Líder da greve é preso; PMs deixam Assembleia Legislativa

Marco Prisco foi levado para as instalações do Exército . Ele foi flagrado em escutas incentivando atos criminosos. Fim da greve, porém, não foi anunciado

 

Fotografia

Greve da Polícia Militar na Bahia

Parte da corporação da Polícia Militar está em greve na Bahia, acampando na Assembleia Legislativa da Bahia desde o dia 31 de janeiro. Homens do Exército têm feito o patrulhamento das ruas da cidade. A Força Nacional, Polícia Federal e as Companhias Independentes de Policiamento Especializado da Polícia Militar cercaram a Assembleia na manhã desta segunda-feira (6), por volta de 5h50. Confira as imagens:

Foi preso na manhã desta quinta-feira o PM Marco Prisco, líder do movimento grevista na Bahia.

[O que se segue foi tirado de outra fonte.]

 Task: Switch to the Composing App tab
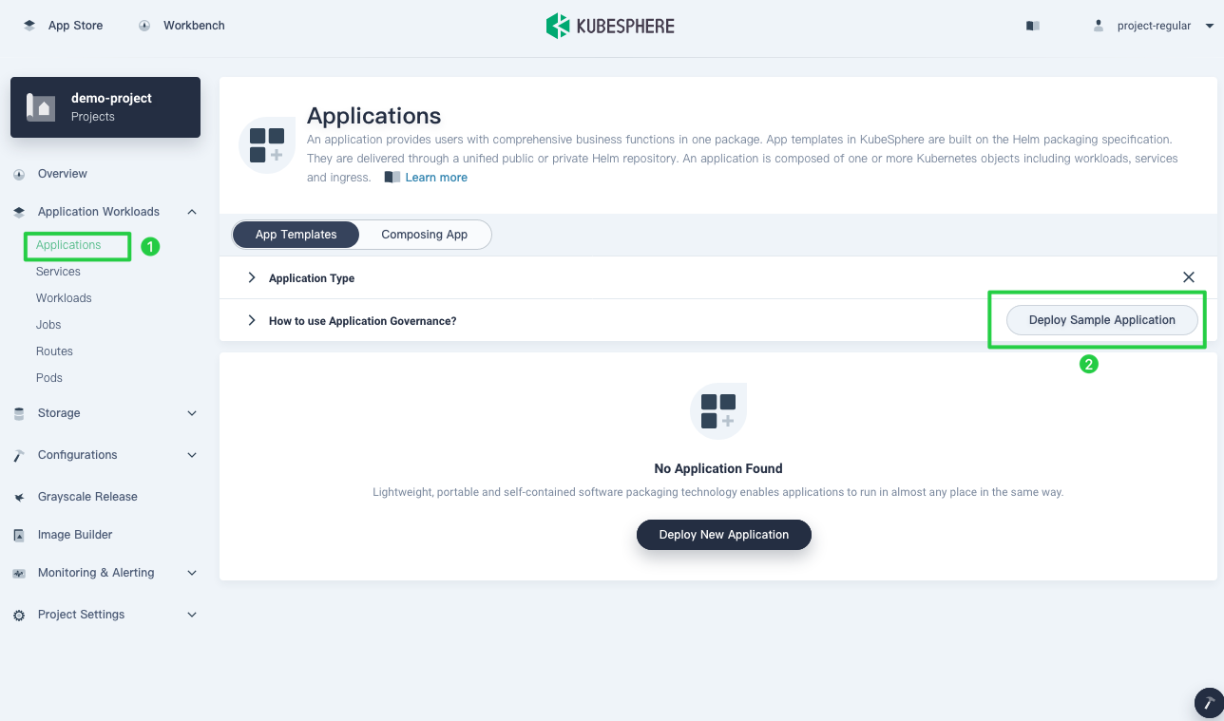tap(424, 234)
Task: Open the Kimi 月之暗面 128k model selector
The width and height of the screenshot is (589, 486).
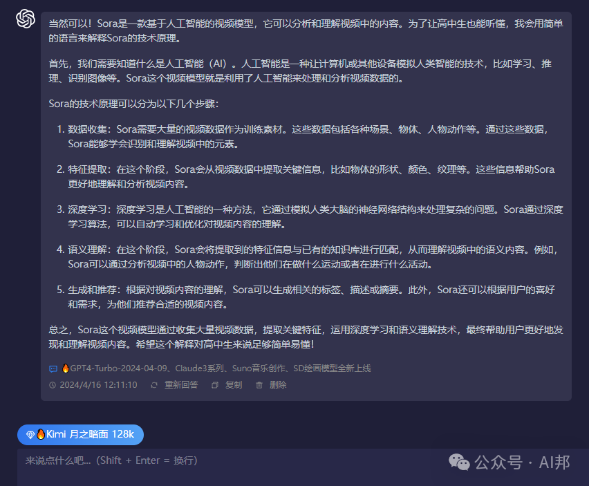Action: [x=80, y=435]
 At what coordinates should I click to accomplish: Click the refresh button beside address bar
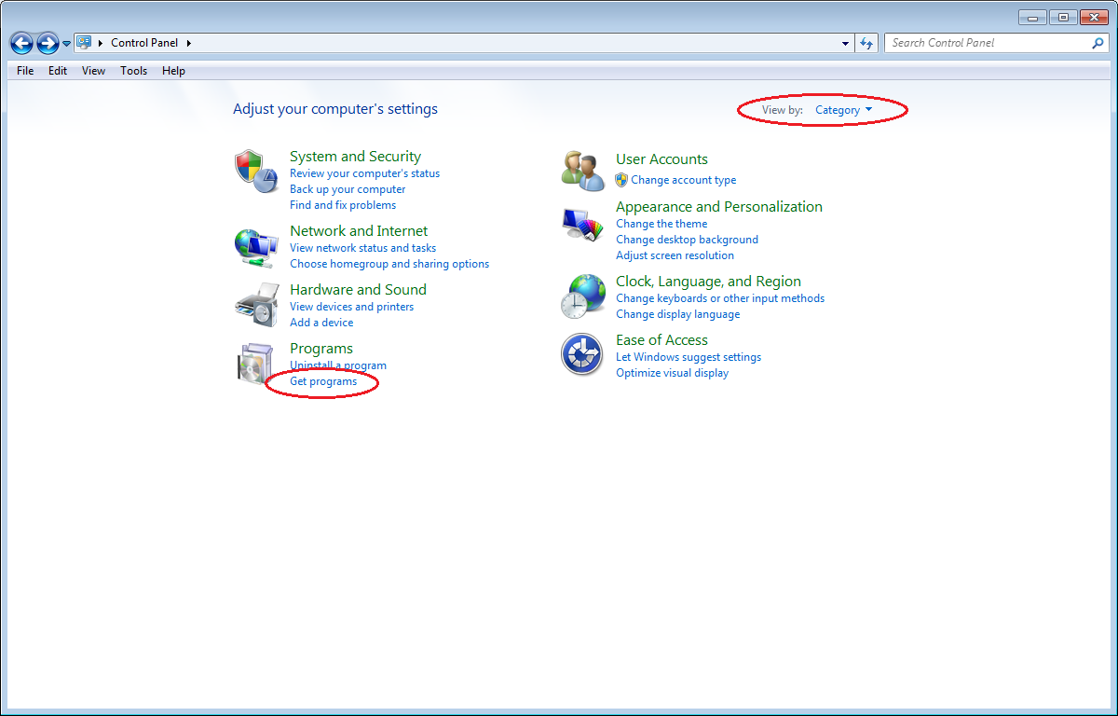[x=867, y=43]
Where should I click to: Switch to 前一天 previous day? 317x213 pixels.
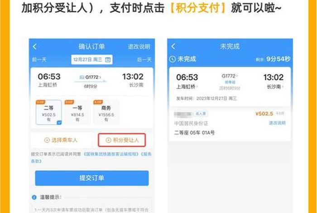[39, 60]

Ele foi levado do prédio da Assembleia Legislativa do estado por homens da Força Nacional de Segurança e da Polícia Federal e está agora nas instalações do Exército em Salvador, de acordo com o tenente-coronel Márcio Cunha, e à disposição da Justiça. Prisco tinha mandado de prisão decretado. Mais cedo, os policiais militares grevistas começaram a desocupar a Assembleia Legislativa. Prisco, bem como o outro líder da greve preso, Antônio Paulo Angelini, saiu pela porta dos fundos.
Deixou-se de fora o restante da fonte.